Calreticulin (CALR): A new player in the mutational landscape of myeloproliferative disorders

Published - Written by Mounica Vallurupalli

Advances in molecular biology and sequencing technology have expanded our understanding of myeloproliferative disorders while aiding in the identification of the molecular defects that underlie these diseases. The first among these discoveries was the identification of the oncogenic fusion protein Bcr-abl in CML. Subsequent work lead to the discovery of a small molecule inhibitor, imatinib that has revolutionized the treatment of this disease. Then in 2005, a landmark paper published in the NEJM demonstrated that a common gain-of-function mutation, JAK2 V617F was present in many patients with polycythemia vera, essential thrombocythemia, and idiopathic myelofibrosis. The identification of this mutation revealed the importance of the JAK-STAT signaling pathway in these cancers, opening up new avenues for treating these disorders.

But what can be said of the sizable proportion of patients with a JAK2 wild-type myeloproliferative disorder? In this week’s NEJM, two independent teams of investigators report the results of whole-exome sequencing of patients with myeloproliferative disorders and the identification of a novel mutation in the calreticulin (CALR) gene.

Kampfl et al. performed whole exome sequencing on six patients with JAK2 wild type primary myelofibrosis and identified mutations in the same region of the CALR gene in all of the patients. They were able to confirm these findings in a larger cohort of 1107 patients with myeloproliferative neoplasms, demonstrating that 72% of patients with JAK2 unmutated essential thrombocythemia and myelofibrosis had mutations in CALR. Notably, none of the patients in this study with polycythemia vera had mutated CALR. Further, this study demonstrates that patients with myelofibrosis or essential thrombocytemia containing CALR mutations had better overall survival as compared to patients with JAK2 mutated disease.

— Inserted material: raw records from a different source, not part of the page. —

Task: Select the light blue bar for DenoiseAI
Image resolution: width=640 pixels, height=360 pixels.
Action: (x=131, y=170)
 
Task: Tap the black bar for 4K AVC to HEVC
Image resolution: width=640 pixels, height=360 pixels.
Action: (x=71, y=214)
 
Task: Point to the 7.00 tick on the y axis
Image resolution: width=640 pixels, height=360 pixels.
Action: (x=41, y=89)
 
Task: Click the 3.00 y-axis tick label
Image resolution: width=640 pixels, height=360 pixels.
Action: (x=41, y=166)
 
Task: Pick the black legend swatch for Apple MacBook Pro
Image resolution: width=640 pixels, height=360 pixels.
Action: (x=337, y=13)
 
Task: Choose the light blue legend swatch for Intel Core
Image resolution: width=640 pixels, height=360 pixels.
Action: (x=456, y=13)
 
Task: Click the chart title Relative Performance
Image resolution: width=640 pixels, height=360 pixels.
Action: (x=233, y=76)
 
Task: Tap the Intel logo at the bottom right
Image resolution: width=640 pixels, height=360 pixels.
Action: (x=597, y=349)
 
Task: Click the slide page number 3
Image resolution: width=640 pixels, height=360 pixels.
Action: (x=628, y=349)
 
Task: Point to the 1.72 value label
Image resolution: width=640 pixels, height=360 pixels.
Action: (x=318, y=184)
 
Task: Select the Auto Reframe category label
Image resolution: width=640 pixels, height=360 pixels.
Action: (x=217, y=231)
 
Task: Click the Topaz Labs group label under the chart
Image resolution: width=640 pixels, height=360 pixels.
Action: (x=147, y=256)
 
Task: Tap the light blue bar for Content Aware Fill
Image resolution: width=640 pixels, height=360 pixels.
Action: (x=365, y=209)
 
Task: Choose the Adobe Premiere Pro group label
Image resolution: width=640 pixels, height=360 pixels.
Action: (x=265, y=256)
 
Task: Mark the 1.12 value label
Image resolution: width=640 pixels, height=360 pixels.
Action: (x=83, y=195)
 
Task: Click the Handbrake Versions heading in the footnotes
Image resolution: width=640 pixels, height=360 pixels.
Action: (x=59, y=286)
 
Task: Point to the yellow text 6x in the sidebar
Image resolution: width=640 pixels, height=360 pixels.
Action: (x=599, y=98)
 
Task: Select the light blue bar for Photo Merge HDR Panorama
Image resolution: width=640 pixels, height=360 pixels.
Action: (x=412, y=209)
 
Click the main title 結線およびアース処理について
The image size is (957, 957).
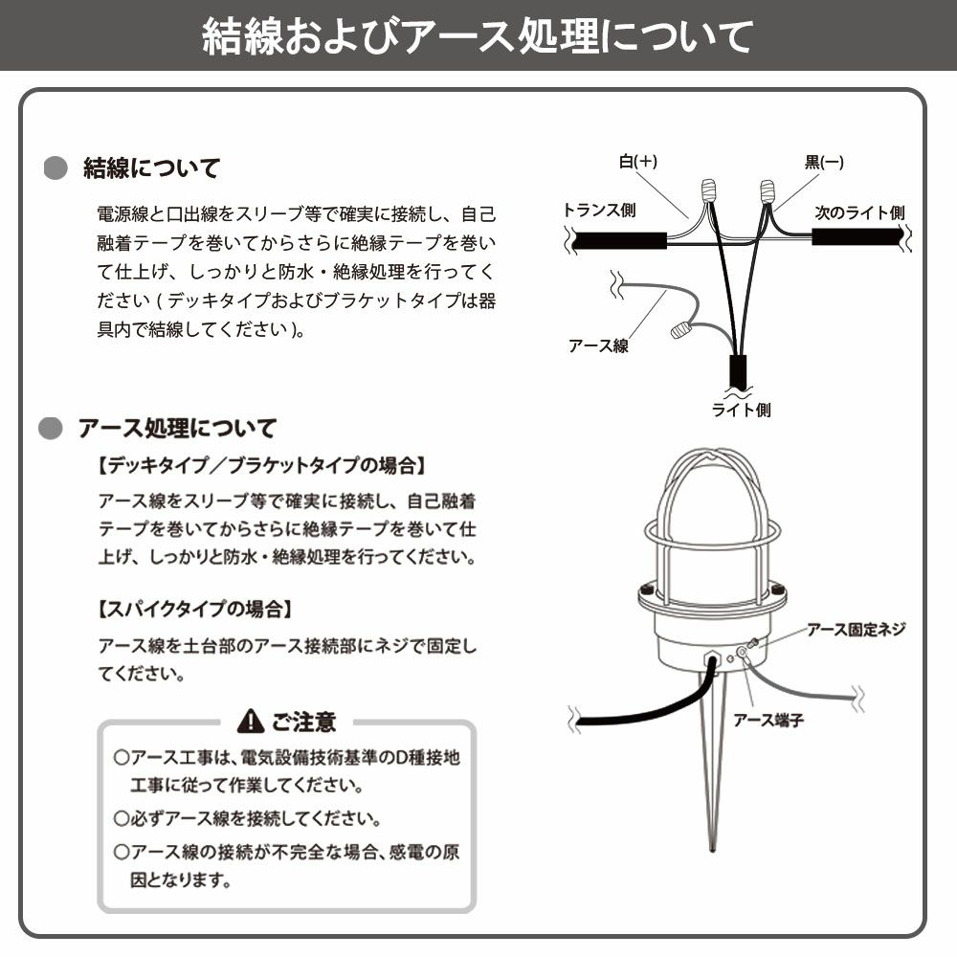pyautogui.click(x=478, y=37)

Nangalia et al. completed whole exome sequencing on a large cohort of 151 patients with myeloproliferative neoplasms and identified CALR mutations in the majority of JAK2 unmutated cases. They further investigated the presence of this mutation in an expanded set of patients with hematologic malignancies and other cancers as well as normal controls. The authors found that while this mutation occurs at a low rate in myeloid cancers, it is not at all present in normal controls or patients with other cancers. They also showed that patients with the CALR mutations had significantly higher platelet counts and lower baseline hemoglobin when compared to patients with JAK2 mutated essential thrombocytemia or myelofibrosis.

Both studies note that the mutations identified in CALR occur in exon 9 of the gene and result in a frameshift mutation that leads to the loss of an endoplasmic reticulum localizing protein sequence. While Kampfl et al. show that the CALR mutation can be oncogenic, resulting in increased cell proliferation independent of cytokines like IL-3 and increased basal activation of a protein in the STAT pathway, the functional importance of calcreticulin in myeloid cells requires further investigation. It remains unclear why one patient with a CALR mutation will have essential thrombocythemia and another will have myelofibrosis.

In an accompanying editorial, Dr. Ross Levine of the Memorial Sloan-Kettering Cancer Center writes, “ As has been the case in many genetic diseases and in other human cancers, exome sequencing has led to an important new insight into the genetic basis of myeloproliferative neoplasms,” and concludes by saying, “Most importantly, Klampfl et al. and Nangalia et al. fill a gap in our knowledge by identifying the most common mutation in JAK2/MPL-wildtype patients, and allow us to better appreciate the genetic complexity of the different myeloproliferative syndromes.”

NEJM Deputy Editor, Dr. Dan Longo states, “These two papers have made it clear that the myeloproliferative syndromes are disorders of two main pathways. All of polycythemia vera and half of essential thrombocythemia and myelofibrosis cases involve activation of JAK2 either by mutation or activation of an upstream receptor (Mpl). Most of the remaining half of patients with essential thrombocythemia and myelofibrosis have mutations in calreticulin. Calreticulin has many important roles in human biology; thus, it is not entirely clear that its inhibition will be associated with a therapeutic index and be exploitable clinically. But the hope is there and we now know a pathway to target.”

Mounica Vallurupalli is a student at Harvard Medical School, and author of a Perspective article in our Becoming a Physician series, “Mourning on Morning Rounds.”